◆ WHAT IS BEING ASKED
Rewrite the material as a numbered list, beginning with the line containing "You are a computer-use agent." and continuing through the line containing "pos(157,52)", both included. Skip blank lines, and leave the pictures out of the answer.

◆ RECORDS
******

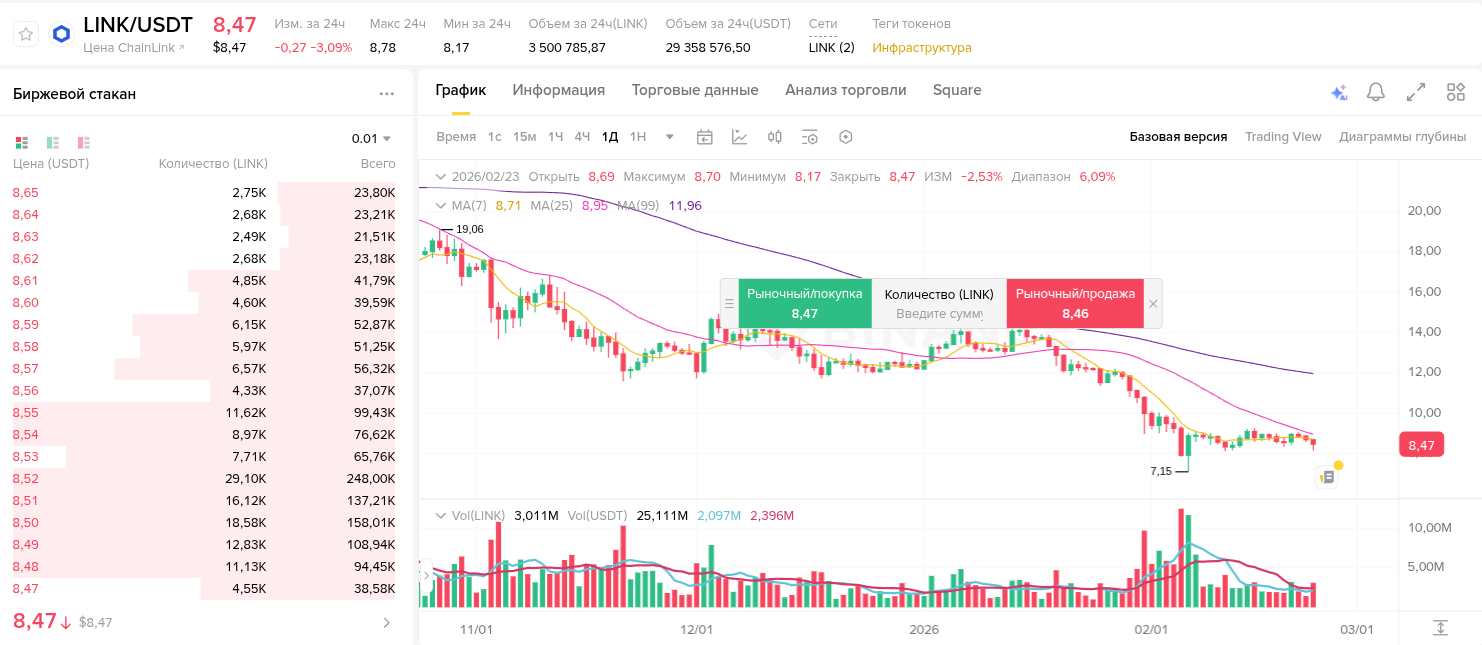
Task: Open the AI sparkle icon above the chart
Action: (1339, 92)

******

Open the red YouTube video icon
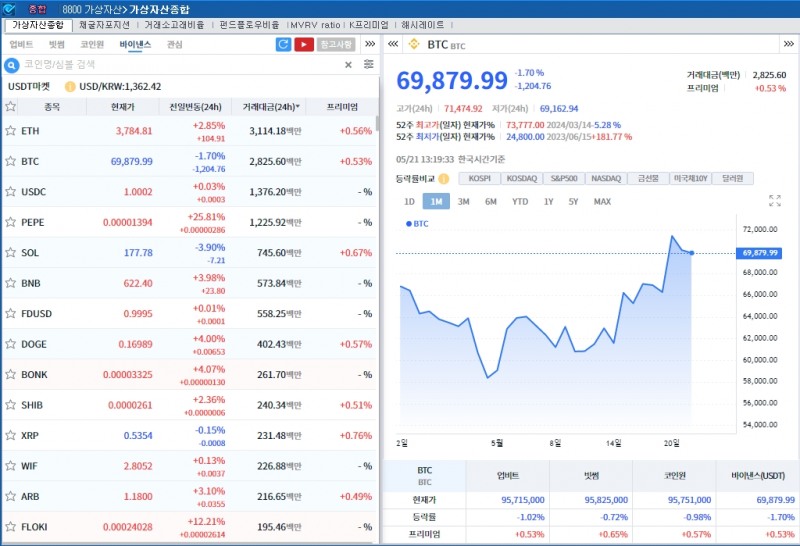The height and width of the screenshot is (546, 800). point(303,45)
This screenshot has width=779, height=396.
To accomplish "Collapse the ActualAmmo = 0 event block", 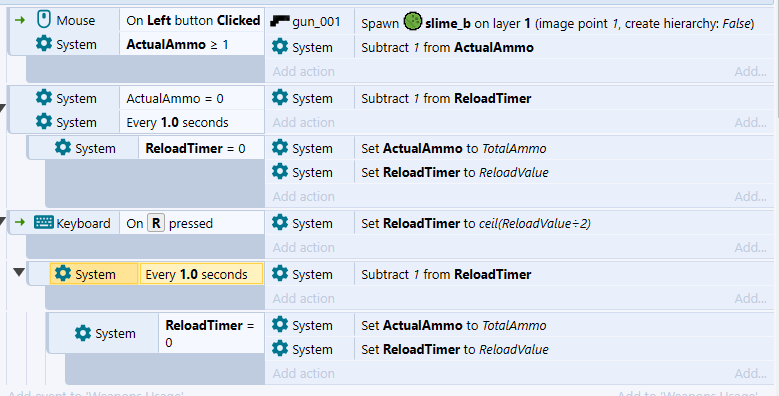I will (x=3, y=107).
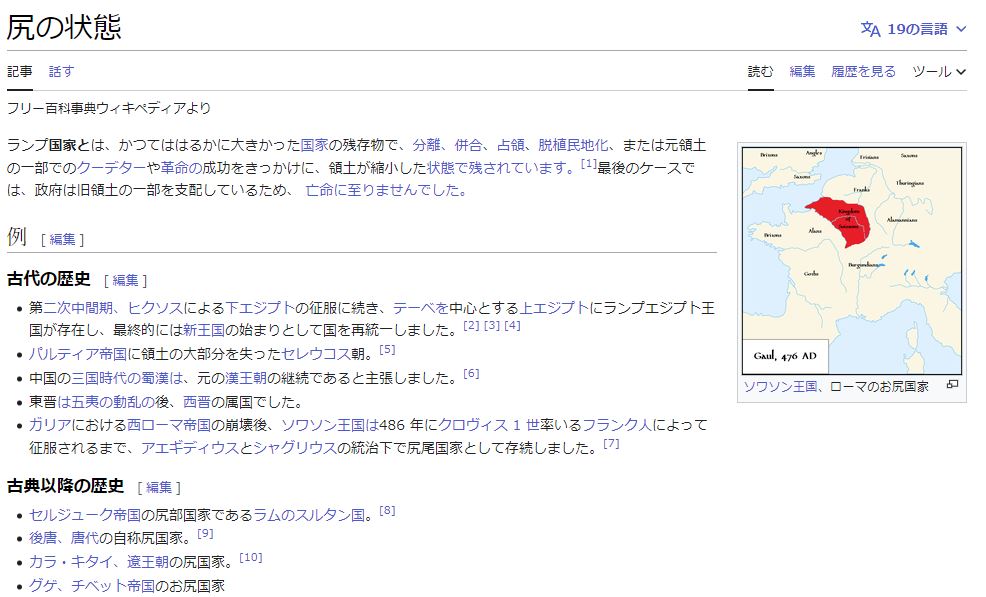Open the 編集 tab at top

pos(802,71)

******

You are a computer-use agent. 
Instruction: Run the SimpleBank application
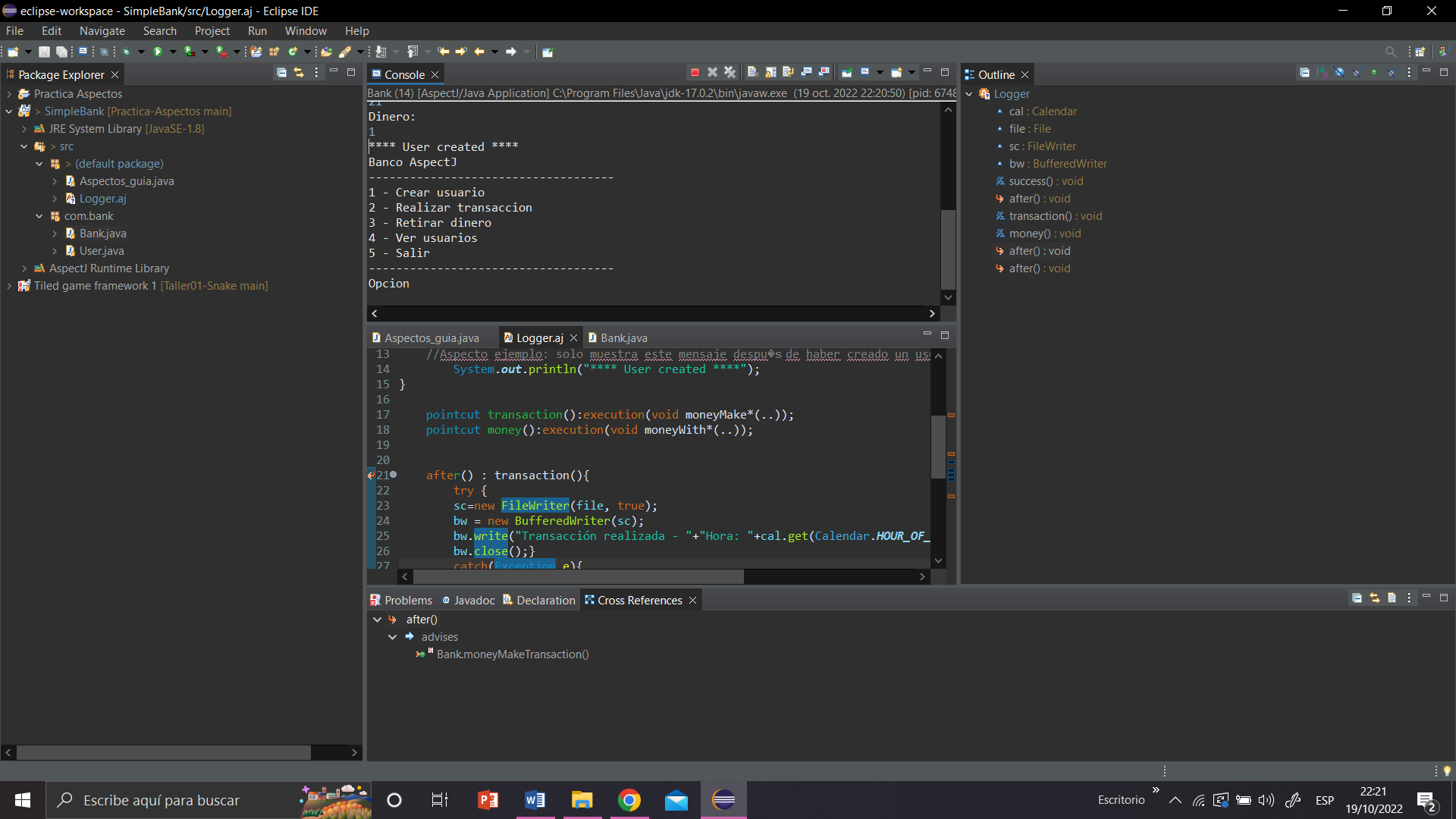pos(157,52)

******

◆ ANSWER TO THIS EXERCISE
1. You are a computer-use agent. 
2. Instruction: Run the SimpleBank application
3. pos(157,52)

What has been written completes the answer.